*** Document passage ***

Yeah, "mineral oil" (US term) aka "liquid paraffin" (UK term) sold at druggists/chemists as a laxative, is what you want.

In the US, buying used rain lamps can be a pain in the tail. Former owners often put much thicker oils in them, which soon congeal into a lumpy mess. Since they're sort of equated with an Italian look (in the US, think "Buca di Beppo") filling them with olive oil is a rumor-that-won't-die. As well as gunking up the pump and the spouts at the top, it turns the nylon lines yellow. As well, these things are dust magnets. Most of those in my collection have had to be cleaned and then restrung, both are seriously annoying jobs. Restringing is difficult because the whole lamp will contain only one or two pieces of line; you must string from top to bottom, then bottom to top, tighten both, repeat, tighten all four, repeat and tighten all six, and so on. Blargh. Putting water in them is also bad (dry thoroughly after cleaning before use) as the oil passes right over the motor's coils. My biggest, a three-foot gilded chain-hung monster with a clear statue and circular grow-light fluorescent tube which gives the statue an odd greenish glow, required all that work, and then the pump conked out, and I really don't want to work on it any more - I just want to sell it.

Yours are both the UK-made models, does either have a label? I know nothing about foreign manufacturers - in the US we had Creators' Lamp Co. (later a Haggerty division alongside Lava-Simplex), Johnson Industries, Spring Lighting, Cheyenne, etc. Your larger model is a copy of a Creators' midsize model with the Diana figure, the smaller one is unique but also with Diana.
Hi Jonas
Thanks for the info on Rain lamps,i checked the lamps for any names.There is no makers name on the large lamp,but the motor say's made in England.The small lamp has a label on the bottom which say's made in Italy distributed in the UK by Intergift company.
many thanks Paul.
Made in Italy. Hmm. That's the first Italian lamp I've seen. Have seen two or three made in the UK, and one from Mexico.

*** End of Document passage ***

▸ Exercises:
• 1. Summarize the rain lamp discussion in two sentences.
• 2. Retype the part of the rain lamp discussion starting with "Yours are both" and going on through "many thanks Paul.".
The entries below were taken from a different source than the rain lamp discussion.

*** Record extracts ***

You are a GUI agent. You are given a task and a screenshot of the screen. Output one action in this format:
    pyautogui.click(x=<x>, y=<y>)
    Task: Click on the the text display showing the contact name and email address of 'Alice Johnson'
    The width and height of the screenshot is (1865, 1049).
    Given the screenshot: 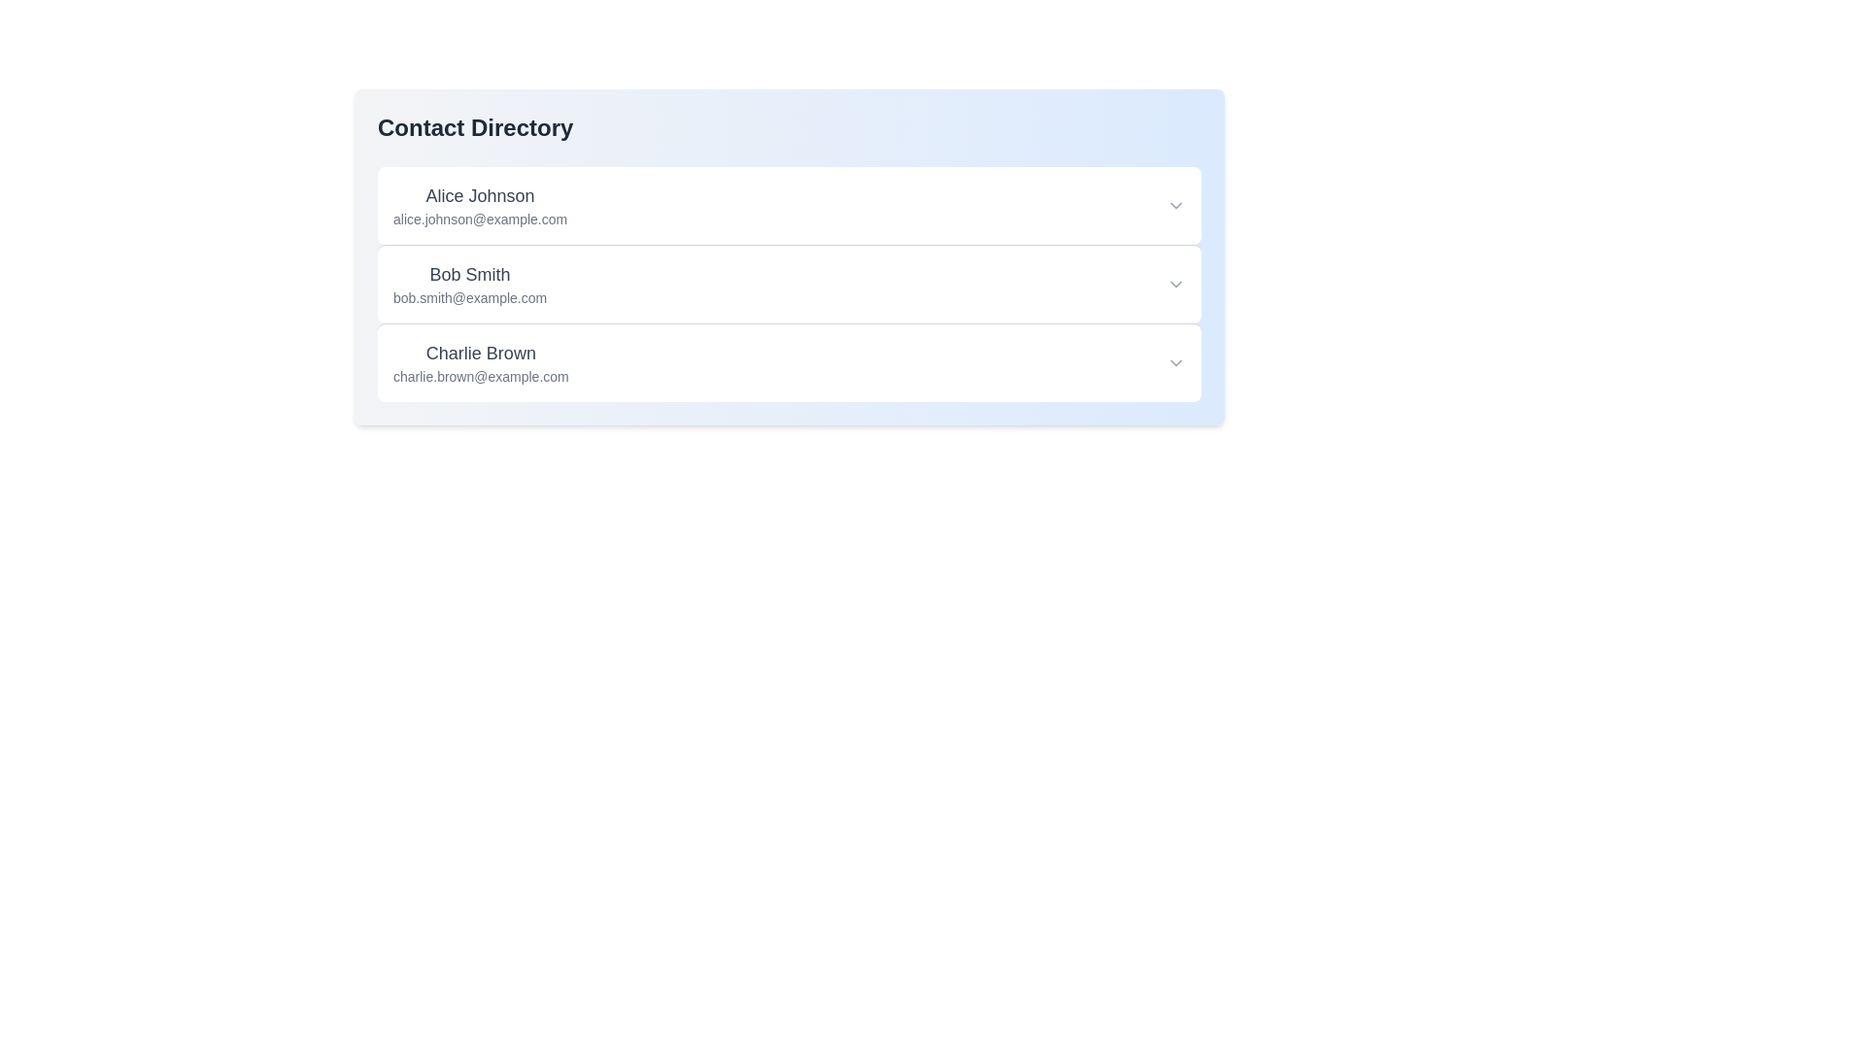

*** End of Record extracts ***

▸ Solutions in order:
• 1. Mineral oil, also called liquid paraffin, is the fill to use: thicker oils congeal into a lumpy mess, olive oil gunks up the pump and spouts and turns the nylon lines yellow, and water is also bad because the oil passes right over the motor's coils. Of the two lamps asked about, the large one has no maker's name but a motor that says made in England, while the small one has a label saying it was made in Italy and distributed in the UK by Intergift company.

• 2.
Yours are both the UK-made models, does either have a label? I know nothing about foreign manufacturers - in the US we had Creators' Lamp Co. (later a Haggerty division alongside Lava-Simplex), Johnson Industries, Spring Lighting, Cheyenne, etc. Your larger model is a copy of a Creators' midsize model with the Diana figure, the smaller one is unique but also with Diana.
Hi Jonas
Thanks for the info on Rain lamps,i checked the lamps for any names.There is no makers name on the large lamp,but the motor say's made in England.The small lamp has a label on the bottom which say's made in Italy distributed in the UK by Intergift company.
many thanks Paul.